▶ **GIVEN PASSAGE**
= = =
McHenry Calls Warren a Liar, Gets Lambasted on His Facebook Page
I'm sure Liz Warren is accustomed to boorish behavior on the part of government officials owned by the banks who do their best to stymie her efforts at reform. But yesterday's exchange with Oversight and Government Reform Committee chairman Patrick McHenry (R-NC) was utterly beyond the pale. McHenry excoriates her for having the audacity to schedule other meetings around his planned hearing and goes so far as to call her a liar when she explains that it was his people who dictated the schedule. (video after the jump)
Not only did McHenry look like an ass, but he was called out by fellow committee member Elijah Cummings (D-MD) and told to apologize. It gets even better. Once video of the exchange hit YouTube, McHenry's Facebook page was inundated with hate mail. Some of it is pretty funny.
The thing that I find most curious is how much Elizabeth Warren scares these guys. She's made Tim Geithner look like a fool on TV, and it seems like these (mostly Republican, if we're being fair) Congressmen will do anything to discredit her. Meanwhile, she preaches the gospel of common sense reform, and it scares the shit out of these congressional bozos and their Wall Street paymasters.
I'd love to hear someone intelligently defend McHenry's behavior in the following clip. Seriously. You guys know I'm a big fan of Warren's, so I admit that I'm biased. But there is no excuse for this bullshit:
Let me know if you think I'm way off base here. And feel free to share your thoughts on McHenry's Facebook page as well.
Oh? A congressmen verbally abused someone in a hearing? Call the papers.
Elizabeth Warren is actually a pretty reasonable-sounding lady. She supports financial innovation to the extent the consumer understands what's going on with their financial products.
= = =
▶ **DATA EXTRACT**
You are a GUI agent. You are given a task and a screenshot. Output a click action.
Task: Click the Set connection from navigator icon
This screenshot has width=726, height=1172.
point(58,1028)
= = =
▶ **AIM**
Carry on the post about Patrick McHenry calling Elizabeth Warren a liar, picking up right after its last sentence.

▶ **RESPONSE**
My one main concern is that the agency she is going to be the head of (whenever she gets confirmed) has the authority to rewrite contracts ex-post-facto without the judicial branch getting involved. It would be like me getting into a contract to buy some Oranges from Happy, Liz Warren comes along and says, "no, Happy just thought he was selling you fruit. We're changing the contract to allow delivery of Apples, Pears, or Peaches in addition to oranges; Happy just gets to give you the cheapest to deliver option."
Under the constitution, that constitutes a seizure under due process of law. That is what I think many Republicans and Libertarians are largely concerned about. Adding an extra regulator in the wake of a financial crash is annoying but tolerable; allowing that regulator to extrajudicially modify contracts, however, is what seems to be so intolerable.
IMHO, Warren is a much better politician than most of the folks in Washington. Give her enough time and she will win this- and ultimately have a lot of appeal with the conservative/libertarian-leaning populists in middle America. Short of rewriting existing contracts, she represents sensible capitalist reform for sensible capitalists.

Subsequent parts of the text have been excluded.